Maybe Time Warner or Liberty will acquire NBC Universal, now that corporate parent General Electric is suffering credit-crunch problems. Or Vivendi could exercise its right next month to unload its $4 billion stake in NBCU. Disney could continue making selective new media acquisitions that complement its businesses. Analysts have mentioned The Knot or Netflix, or even a closer alliance with Apple CEO and creator of Pixar, Steve Jobs, who has an 8% interest in Disney. The well-funded Comcast will likely continue to pick off smaller content and interactive properties. News Corp. could resume its interest in a complementary new media social network such as Digg or LinkedIn. NBCU's acquisition of Weather.com and CBS' CNET are the kind of Internet rollups that will continue as original investors press for ROI.

Some are already positioning for action. Just this week, activist investor Carl Icahn disclosed a 9.17% stake in Lionsgate. Although his strategy is unclear, Icahn also remains a shareholder and boardmember of Yahoo, which he wants to see in a deal with Microsoft.

Universal Studios is negotiating the sale of its Rogue Pictures independent specialty film unit to Relativity Media LLC, a private production and finance company that structured and consummated more than $4.22 billion project deals. Paramount and Warner Bros recently took similar steps.

MGM's private-equity owners--including Providence Equity Partners and TPG as well as Comcast and Sony--are seeking to break even on their $5 billion debt and equity acquisition of the studio four years ago. Content may be king, but it's not always lucrative. Yet that hasn't stopped India's Reliance Entertainment from financing Steven Spielberg's independence as well as shopping for other content and application investments--particularly in mobile. Similarly, Abu Dhabi is investing in media here to create its own version of Hollywood there.

While the crush of economic bad news has not been accommodating for selling assets for Cablevision Systems (considering selling some Rainbow Media pieces) or CBS (trying to auction 50 radio stations), there are signs that the ice will thaw. Yahoo is said to have been in active talks with Time Warner about merging with its AOL unit for a jointly owned Internet entity. Yahoo's record-low trading price (only one-third of what it was when Microsoft's bid for the company was rejected) has analysts obsessing about all kinds of mix-and-match scenarios. They include Yahoo-CBS (its own market capitalization down to $6 billion). Microsoft could buy Yahoo for about one-third the price it would have paid earlier, or spin off its Internet operations into a stand-alone Yahoo entity. Or, Microsoft could spend some of its cash hoard to pick off defensive counter-Google buys like Research in Motion.

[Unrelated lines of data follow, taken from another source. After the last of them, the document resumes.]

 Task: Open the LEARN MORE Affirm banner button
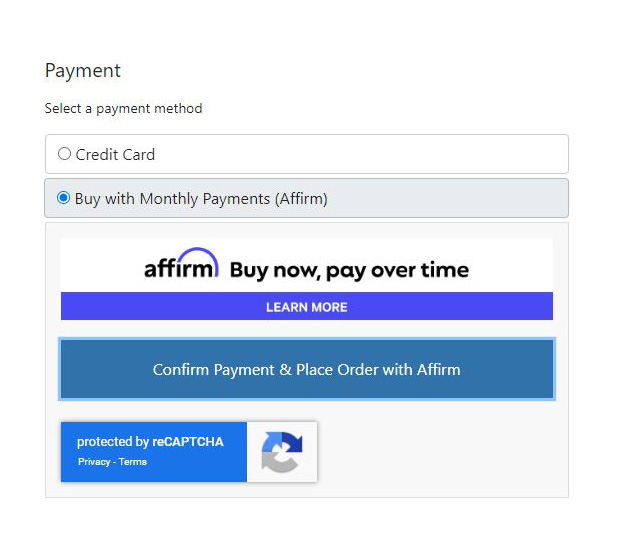[307, 306]
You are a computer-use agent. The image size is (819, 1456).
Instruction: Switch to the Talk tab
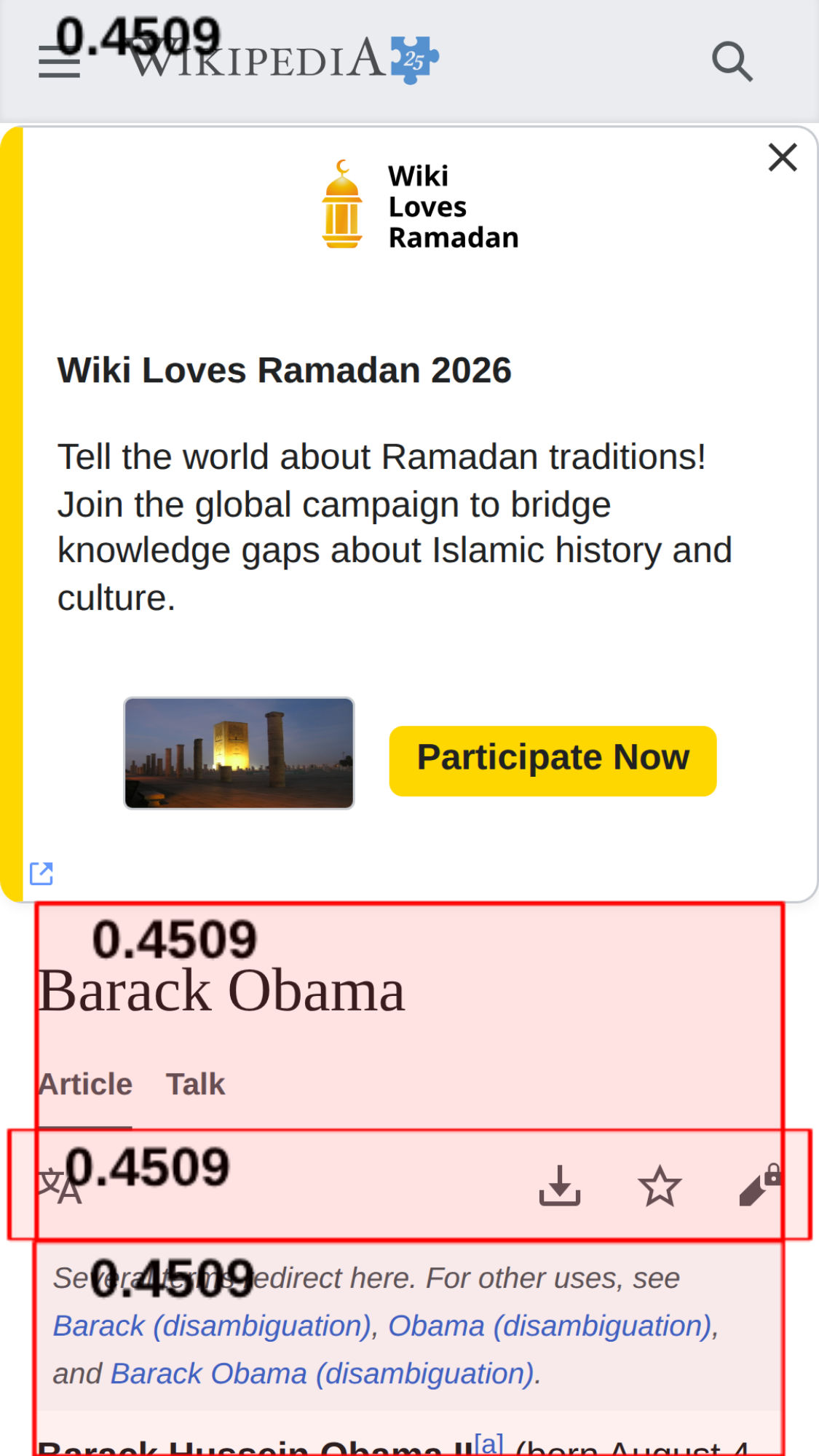coord(195,1084)
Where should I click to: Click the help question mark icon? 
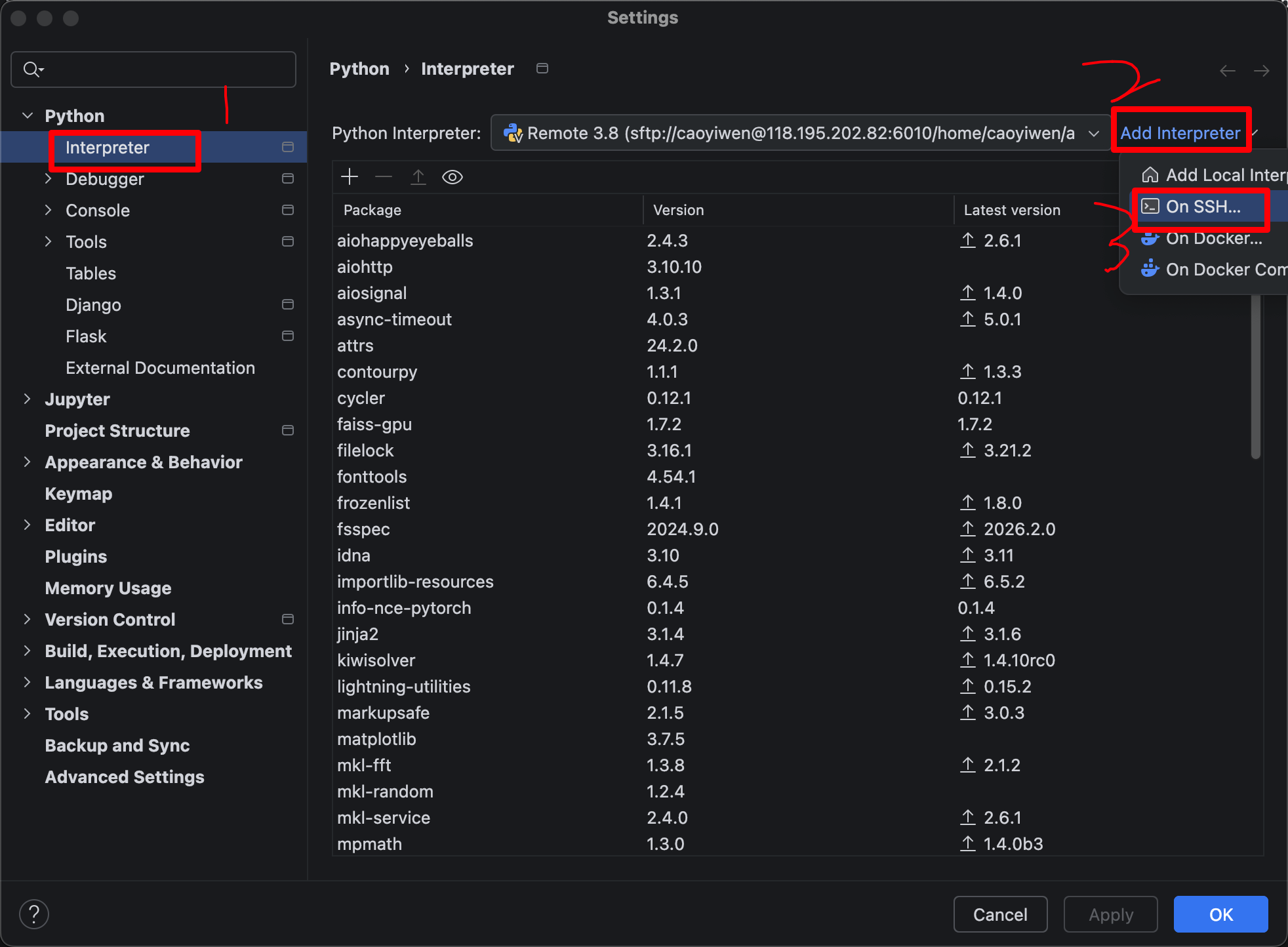[34, 914]
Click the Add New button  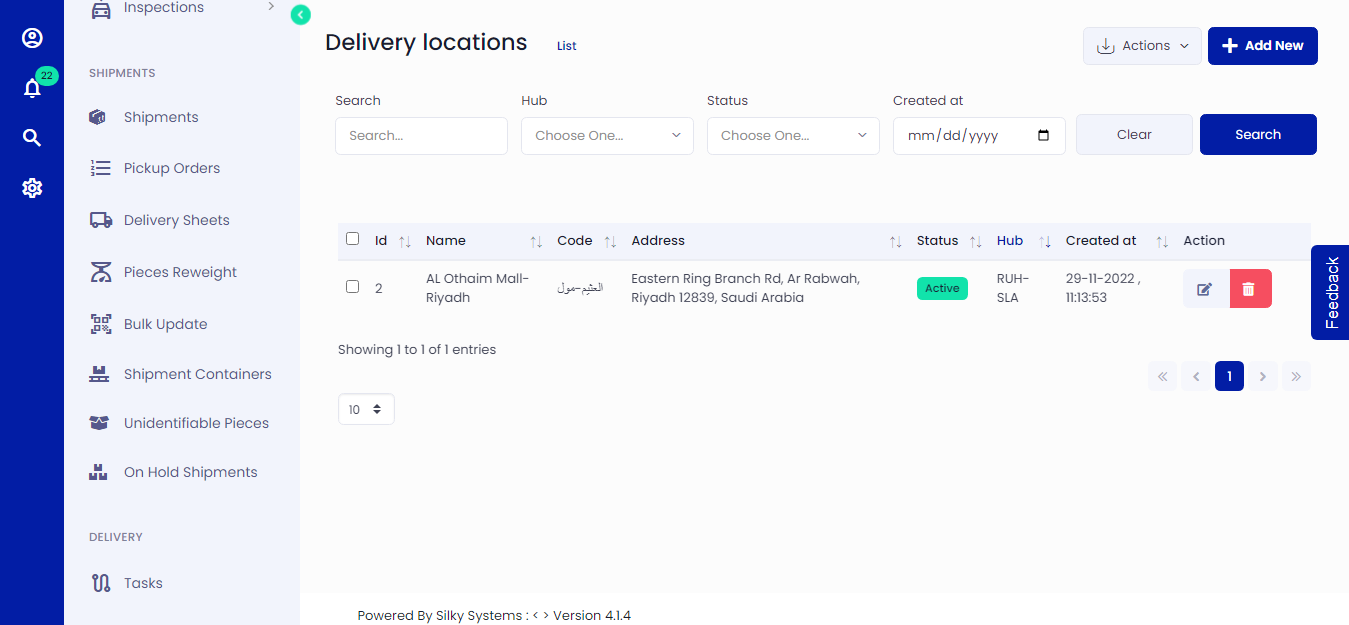1262,45
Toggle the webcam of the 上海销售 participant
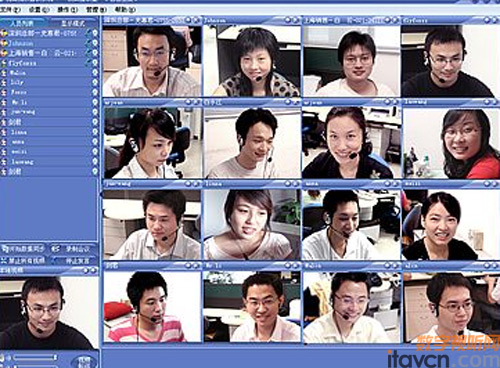 (95, 53)
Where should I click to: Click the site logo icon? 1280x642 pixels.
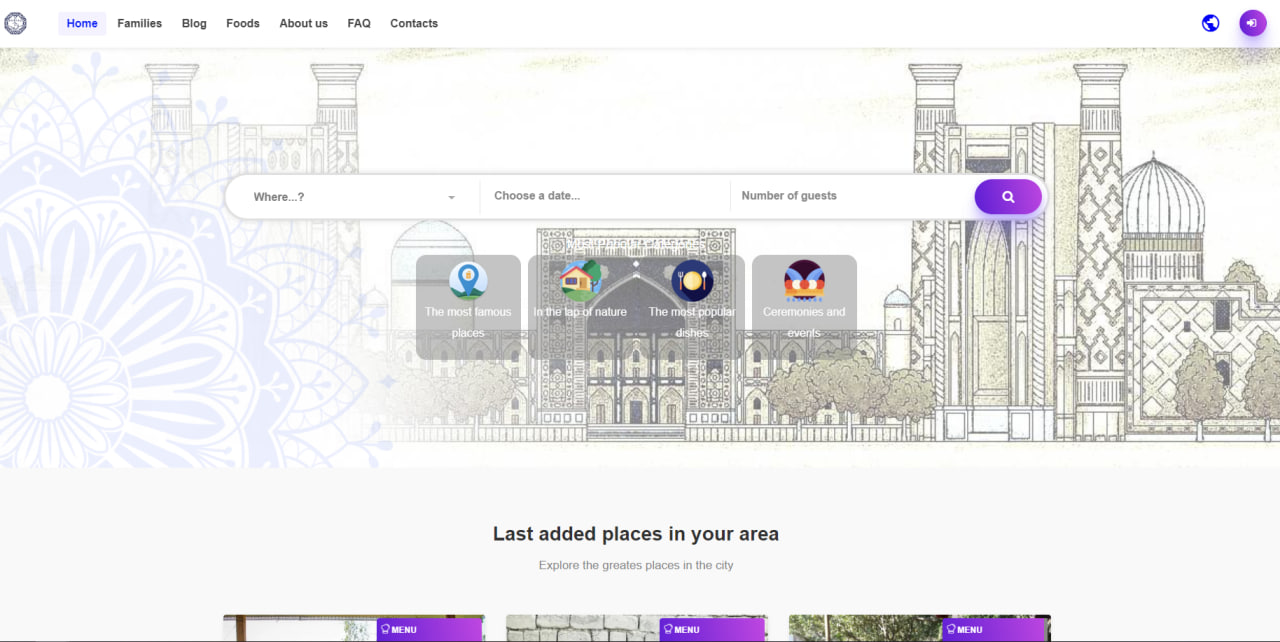tap(15, 23)
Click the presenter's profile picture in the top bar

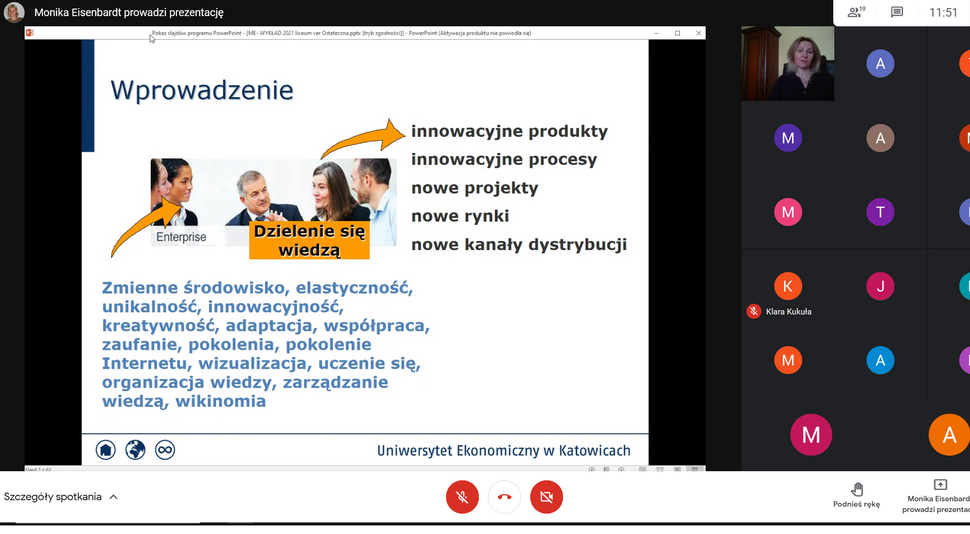14,13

With venture capital still plowing money into tech (more than $9 billion last quarter), the bidding for newer, focused firms will stand in sharp contrast to the sale of struggling print media. While Sam Zell continues to struggle to slash costs and sell assets against his privately owned Tribune Co. and its $12.5 billion in debt, the price tag for Reed Elsevier's trade magazine unit may go as low as $1.5 billion from an original $2.3 billion asking price.

Then again, the recent sale of the legendary TV Guide by owner Macrovision Solutions to OpenGate Capital for just $1 made any price possible. Macrovision is loaning $9.5 million at 3% interest to OpenGate, which will assume liabilities for the magazine, losing $20 million annually. Welcome to the new world of valuations and deal math.